MARL Environment API¶

Implementation Status

The MARL Environment is fully implemented as a custom environment (non-Gym) that provides direct integration with CARLA and OpenCDA. It manages the full RL loop: observation extraction via ObservationExtractor, action selection via MARLManager, reward calculation, and algorithm updates.

The MARL Environment (MARLEnv) provides a clean, direct interface for multi-agent reinforcement learning, designed specifically for CARLA's dynamic vehicle nature without Gym dependency.

MARLEnv
├── Episode Management      # reset_episode(), step execution
├── Observation System      # ObservationExtractor for feature vectors
├── Reward Calculation      # Multi-objective configurable rewards
├── Event Tracking          # StepEvent-based collision/completion tracking
└── Training Integration    # MARLManager for algorithm updates

Core Classes¶

MARLEnvConstructor

Custom MARL environment with direct CARLA integration.

class MARLEnv:
    """
    Custom MARL Environment for OpenCDA.

    Provides direct RL training loop without Gym dependency.
    Integrates with MARLScenarioManager for simulation control
    and MARLManager for algorithm orchestration.
    """

def __init__(self, scenario_manager: MARLScenarioManager, config: Dict = {}):
    """
    Initialize MARL Environment.

    Parameters
    ----------
    scenario_manager : MARLScenarioManager
        The scenario manager providing CARLA simulation control
    config : dict
        MARL configuration (reward params, training settings, etc.)
    """

Key Methods¶

Episode ManagementObservation SystemReward SystemEvent Tracking

def reset_episode(self):
    """
    Reset for new episode.

    Resets scenario manager, clears event logs,
    and prepares for new training episode.
    """

def step(self):
    """
    Execute one environment step.

    Runs the full RL loop:
    1. Scenario manager step (vehicle control, traffic)
    2. Collect observations via ObservationExtractor
    3. Calculate rewards from step events
    4. MARLManager action selection and algorithm update

    Returns internally managed state; use getter methods
    for observations, rewards, and events.
    """

def get_observations(self) -> Dict:
    """
    Get observations for all active agents.

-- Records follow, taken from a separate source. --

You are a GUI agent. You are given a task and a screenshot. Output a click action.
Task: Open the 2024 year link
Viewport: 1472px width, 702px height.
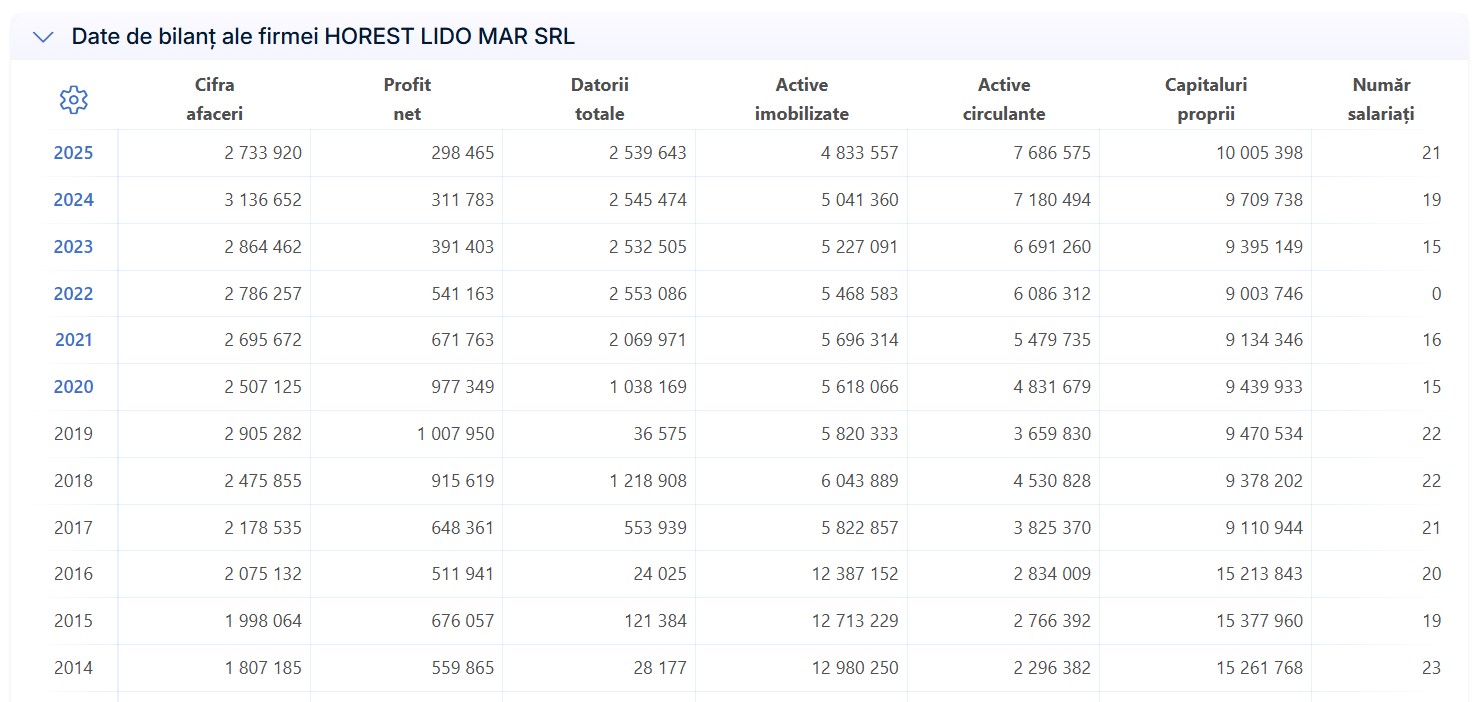point(73,200)
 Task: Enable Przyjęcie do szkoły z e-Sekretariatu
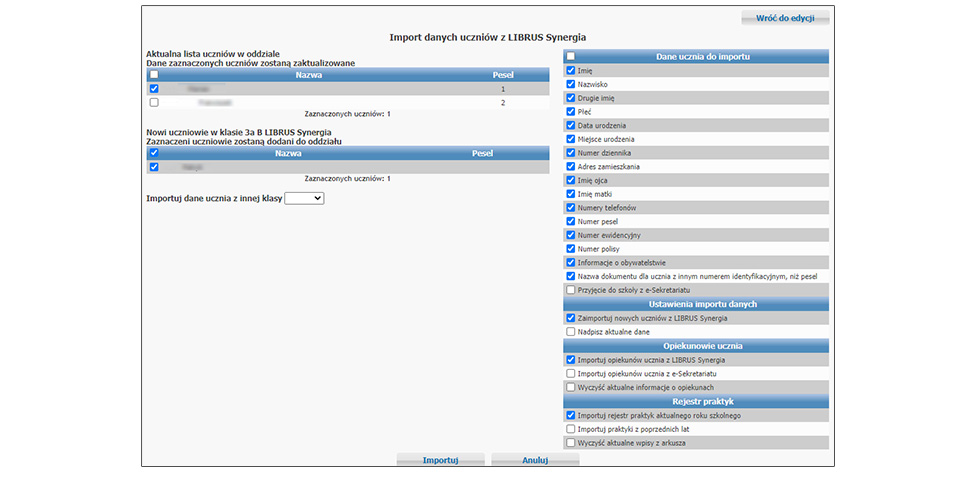[x=570, y=290]
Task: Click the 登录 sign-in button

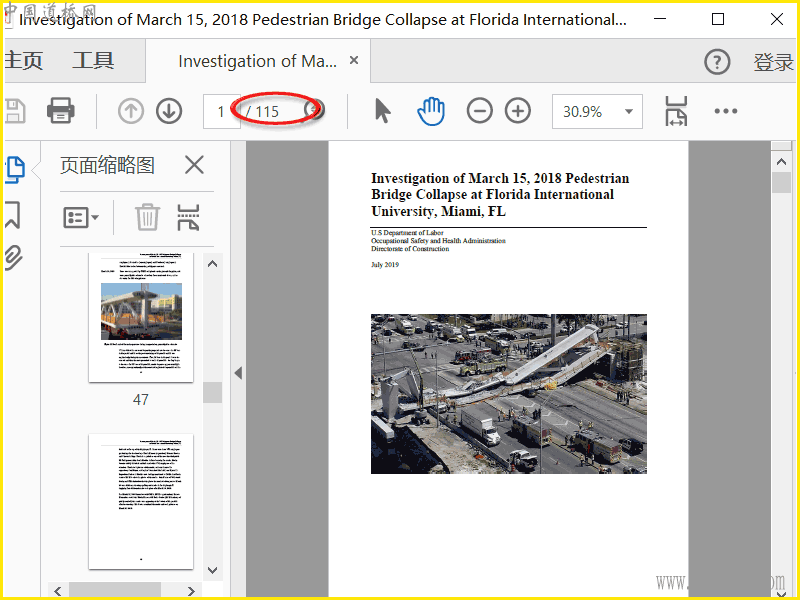Action: coord(773,62)
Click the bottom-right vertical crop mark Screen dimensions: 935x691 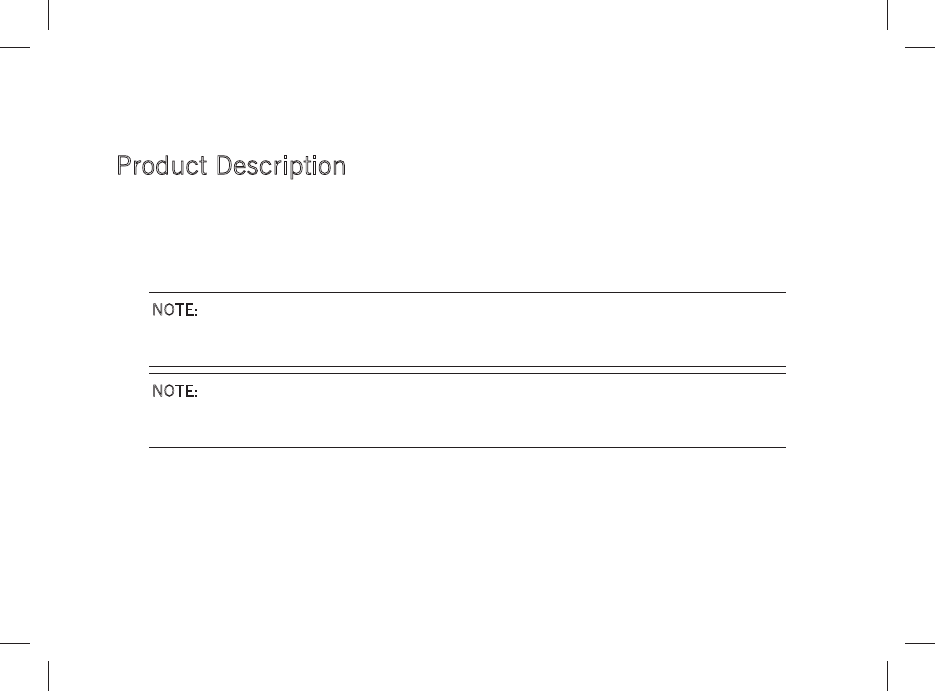[887, 675]
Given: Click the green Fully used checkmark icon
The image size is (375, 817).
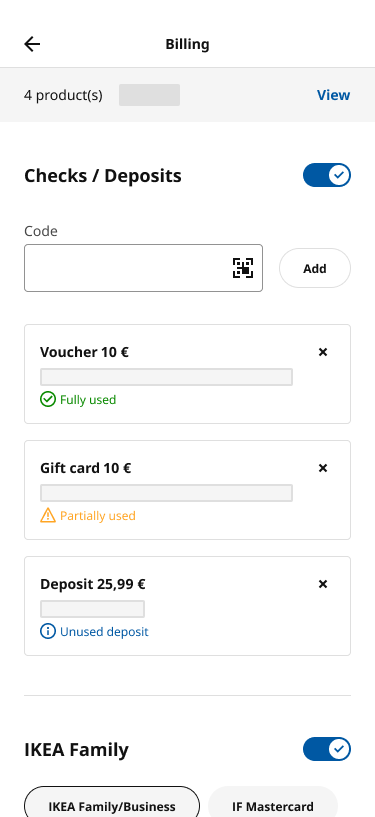Looking at the screenshot, I should click(x=48, y=400).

    Returns observations extracted by ObservationExtractor
    with configurable feature types.

    Returns
    -------
    observations : dict
        Agent observations (agent_id -> observation vector)
    """

def get_training_info(self) -> Dict[str, Any]:
    """
    Get current training information from MARLManager.

    Returns algorithm-specific training stats
    (losses, exploration noise, Q-values, etc.)
    """

def get_current_step_rewards(self) -> Dict[str, float]:
    """
    Get rewards from the current step.

    Returns
    -------
    rewards : dict
        Agent rewards (agent_id -> reward value)
    """

def get_reward_params(self) -> Dict:
    """
    Get current reward function parameters.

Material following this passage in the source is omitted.